**FRAGMENTO DEL TEXTO**
◆ ◆ ◆ ◆

No soy de los que considera que la historia es cíclica o que las civilizaciones, tal y como planteaba Oswald Spengler, siguen un proceso natural de nacimiento, madurez y muerte. A diferencia de lo que defiende esta corriente historiográfica que ha tenido tantos seguidores, opino que las civilizaciones no mueren por la vejez, sino por las complicaciones asociadas a ellas. Quiero decir con esto que las culturas no decaen, como defendía Spengler, como consecuencia de un proceso natural e irreversible, sino por el descuido de los procesos de autorreparación, autorrenovación, autotranscendencia, tan observables en las culturas como en las personas. Este tipo de autores, ignoraron todas las tendencias creadoras de la vida moderna, excepto las asociadas con la máquina.

◆ ◆ ◆ ◆

**INFORMACIÓN DADA**
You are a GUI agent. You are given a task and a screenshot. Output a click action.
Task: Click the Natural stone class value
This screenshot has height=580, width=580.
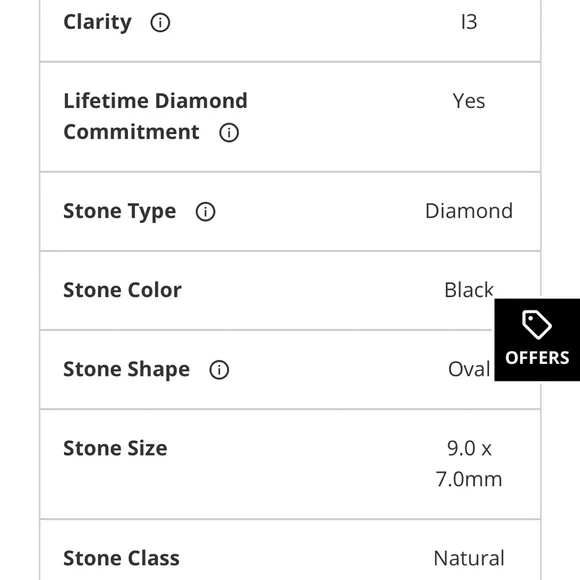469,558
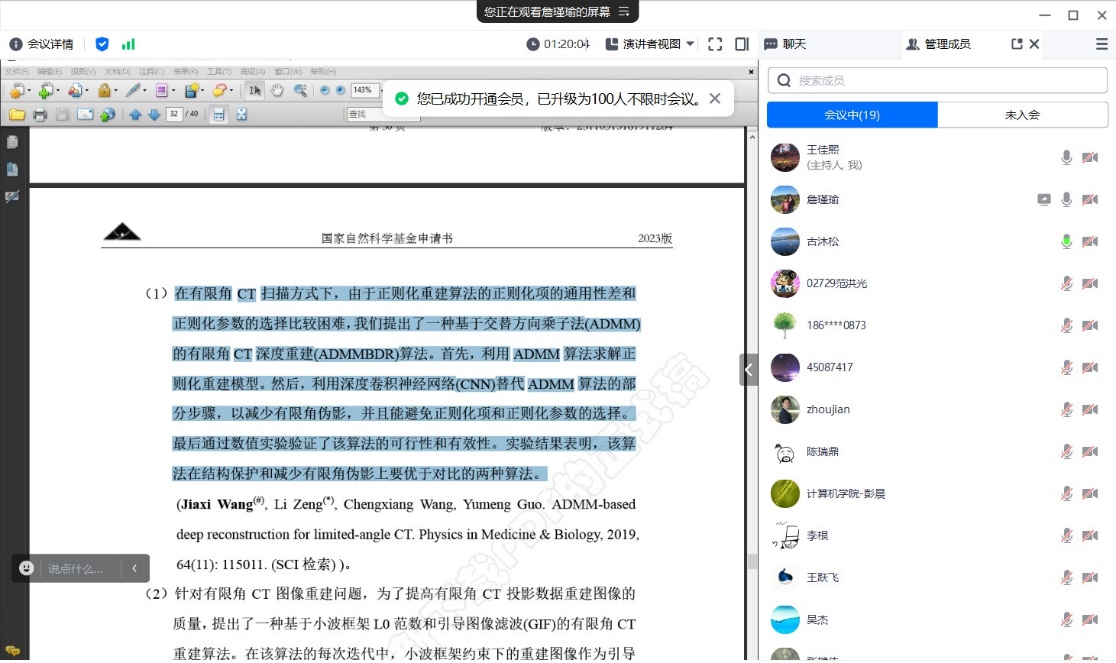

◆ ◆ ◆ ◆

**QUÉ HACER**
- A) Vuelve a escribir, sin cambiar nada, la parte del texto sobre Spengler y las civilizaciones que va desde "No soy de los" hasta "con la máquina.", las dos incluidas.
- B) Sigue escribiendo el texto sobre Spengler y las civilizaciones a partir de su última frase.

**RESPUESTAS**
- A)
No soy de los que considera que la historia es cíclica o que las civilizaciones, tal y como planteaba Oswald Spengler, siguen un proceso natural de nacimiento, madurez y muerte. A diferencia de lo que defiende esta corriente historiográfica que ha tenido tantos seguidores, opino que las civilizaciones no mueren por la vejez, sino por las complicaciones asociadas a ellas. Quiero decir con esto que las culturas no decaen, como defendía Spengler, como consecuencia de un proceso natural e irreversible, sino por el descuido de los procesos de autorreparación, autorrenovación, autotranscendencia, tan observables en las culturas como en las personas. Este tipo de autores, ignoraron todas las tendencias creadoras de la vida moderna, excepto las asociadas con la máquina.

- B)
Al igual que ocurrió a finales del siglo IV d.C en Roma, la mayor parte de nuestros conciudadanos carecen de la suficiente perspectiva para establecer las dimensiones de la actual crisis multidimensional (ecológica, social, económica, ética y política). Como consecuencia hemos entrando en un proceso de decadencia que se manifiesta en una serie de notorios síntomas: una inercia moral, una huida de la realidad y una falta de disposición para hacer frente a los graves peligros o dificultades para diseñar y abordar una transformación definitiva y global de nuestro mundo. La paralización general de la sociedad es en parte comprensible si tenemos en cuenta la profundidad y extensión de la renovación que debemos emprender para escapar de un destino funesto. La actual situación requiere una reorientación de toda nuestra vida, un cambio de ocupación, un cambio de régimen, un cambio de relaciones personales, un cambio de religión, de nuestro sentido total del mundo, de la vida y del tiempo. Necesitamos, en definitiva, crear una comunidad defensora de la vida y una personalidad dirigida a la vida.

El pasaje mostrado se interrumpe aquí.